## The records
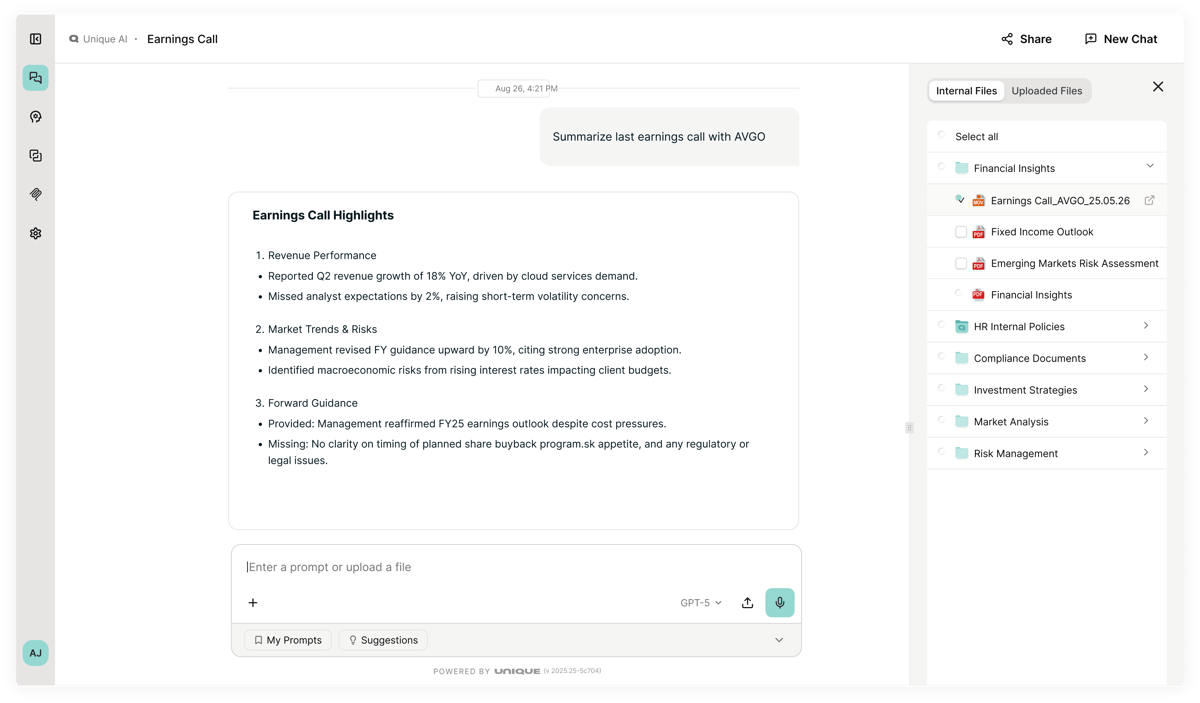
Task: Click the Share button
Action: (1026, 39)
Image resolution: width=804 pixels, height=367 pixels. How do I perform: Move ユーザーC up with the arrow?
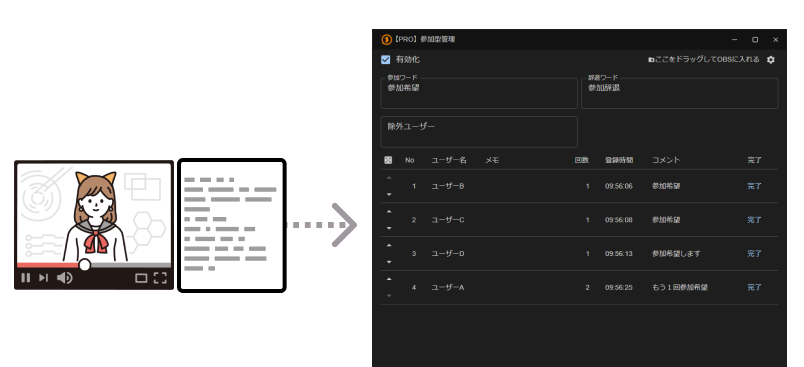389,211
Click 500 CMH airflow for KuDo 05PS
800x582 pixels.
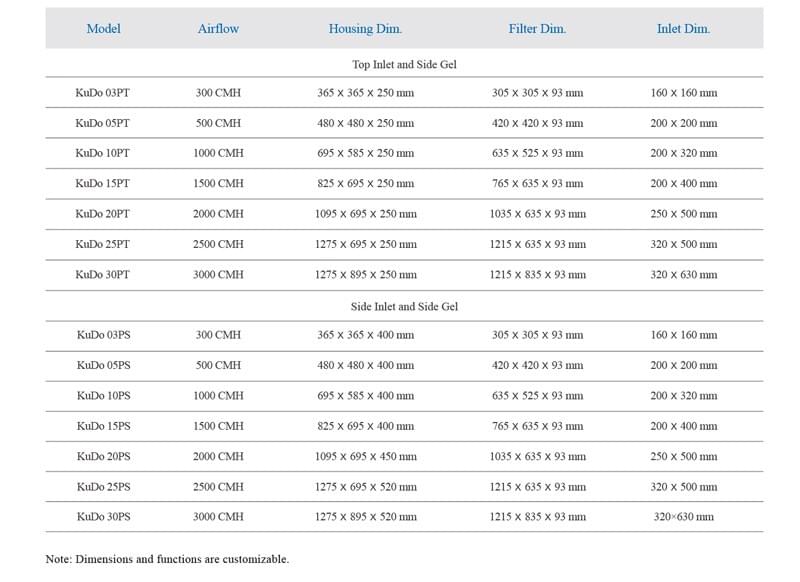click(x=218, y=366)
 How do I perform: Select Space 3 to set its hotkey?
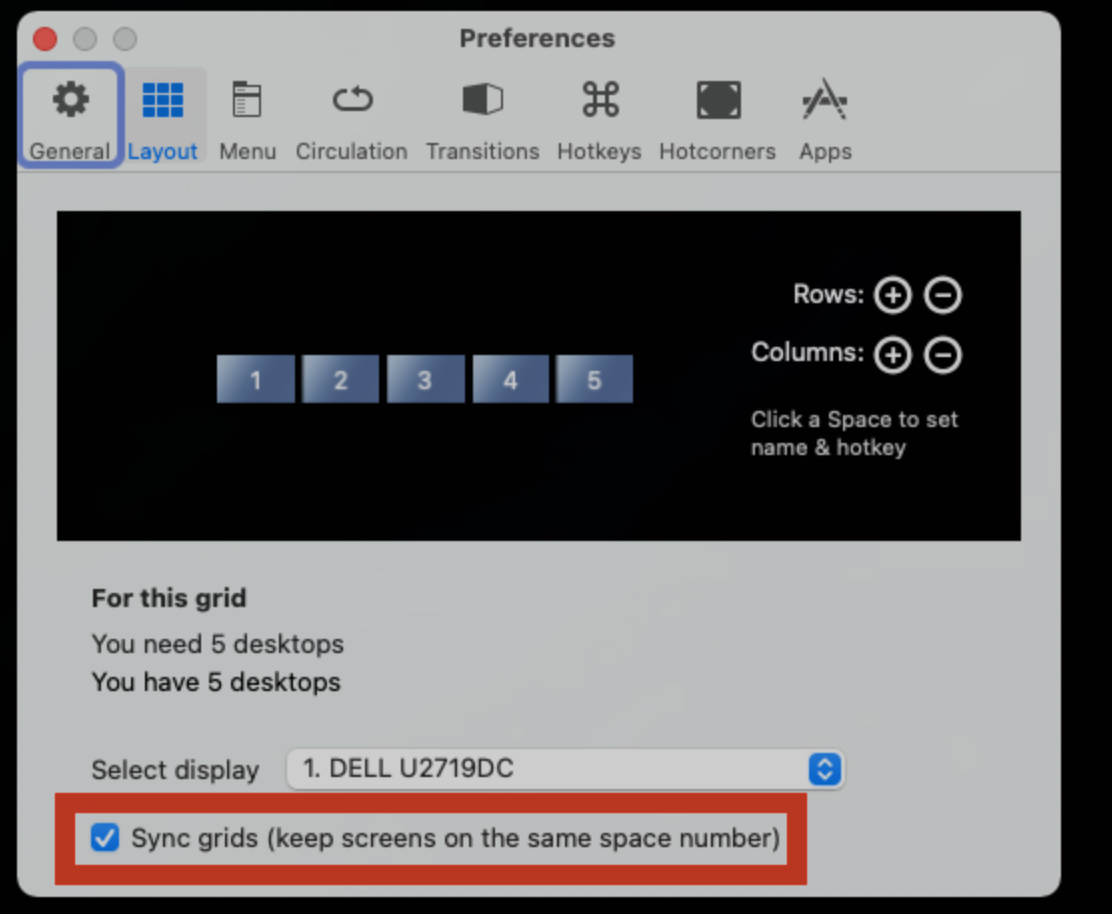[425, 379]
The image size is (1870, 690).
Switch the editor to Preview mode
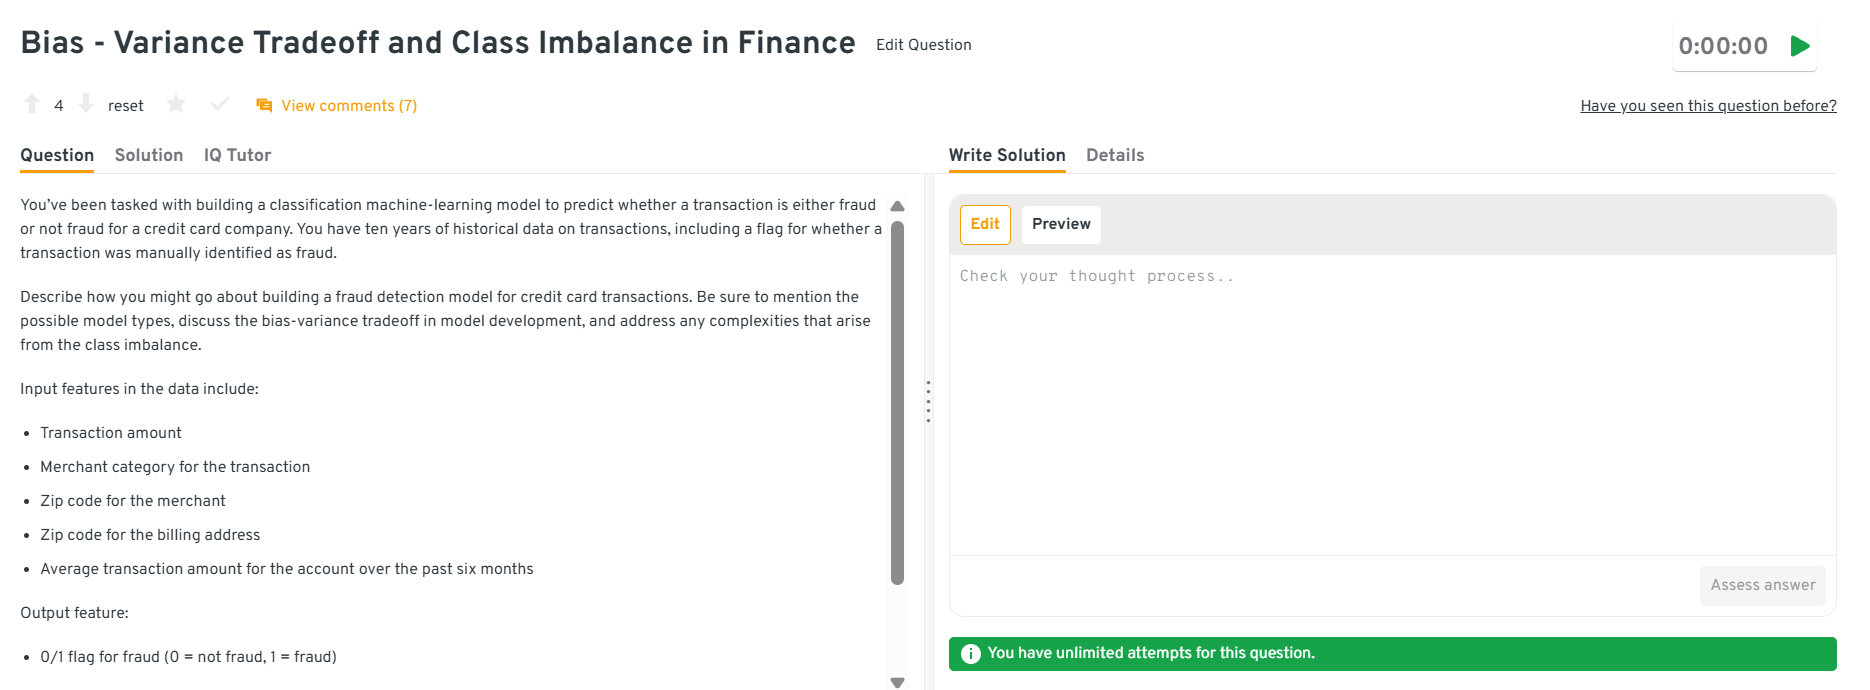1061,224
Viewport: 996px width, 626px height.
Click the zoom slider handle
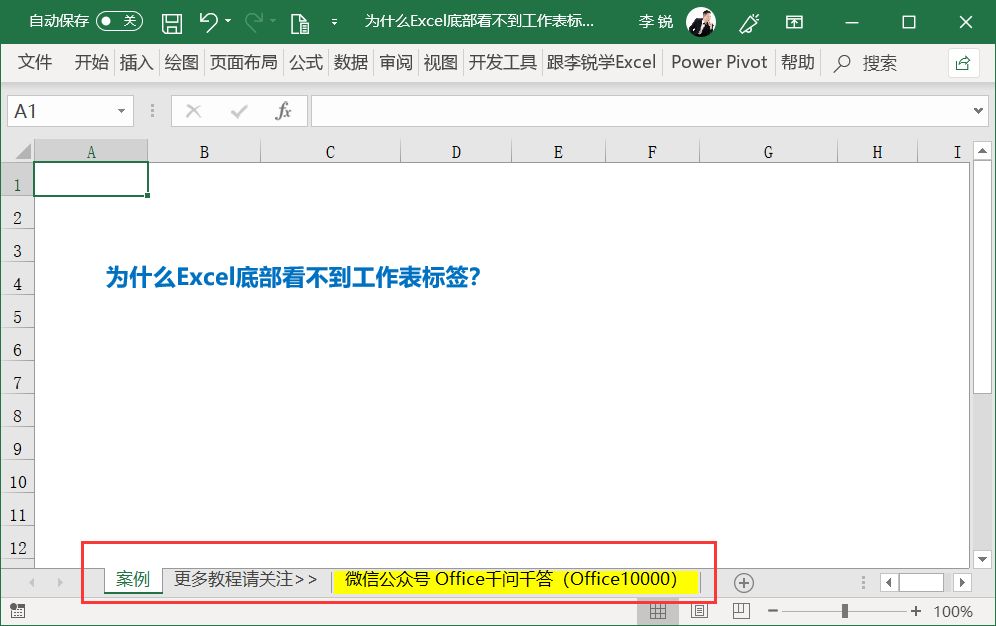coord(845,611)
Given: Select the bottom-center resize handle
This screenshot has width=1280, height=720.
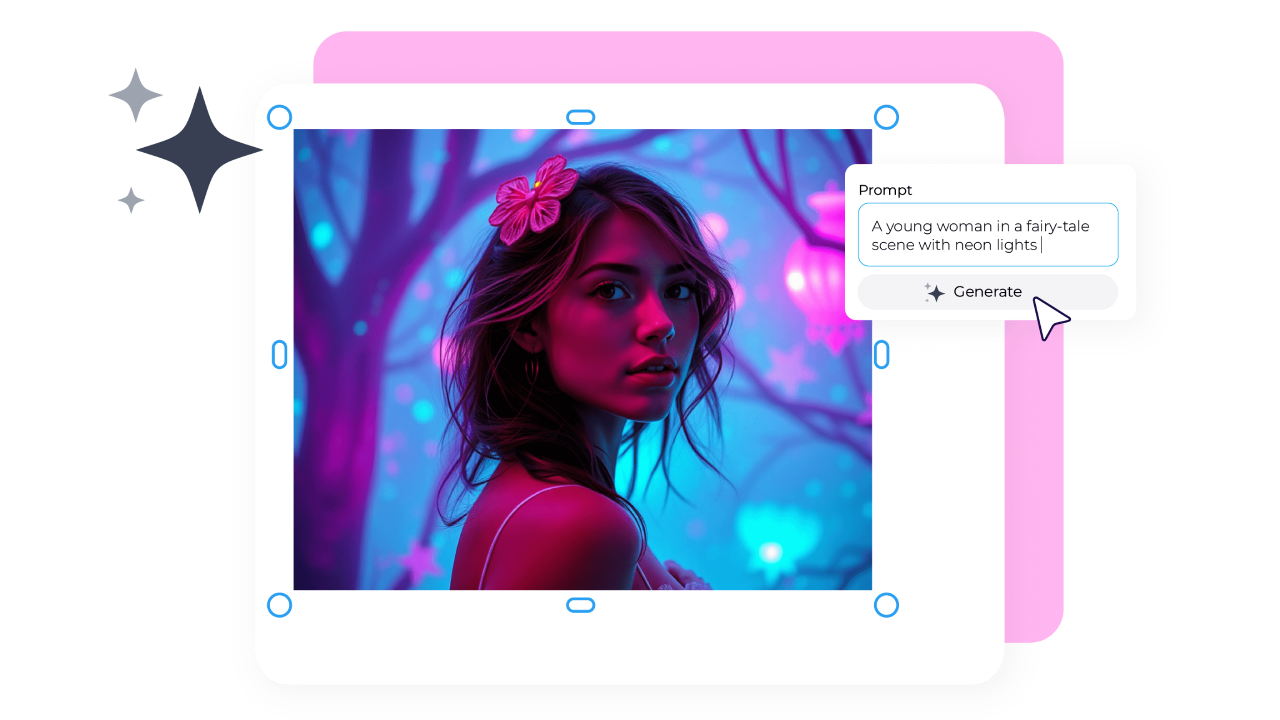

## Exercise description
An acceptable answer consists of the lines above from the one holding "Viewport: 996px width, 626px height." to the end of the data, repeated exactly and containing no pictures.

## Response to this task
Viewport: 996px width, 626px height.
Click the zoom slider handle
coord(845,611)
Given: Select the bottom-center resize handle
This screenshot has width=1280, height=720.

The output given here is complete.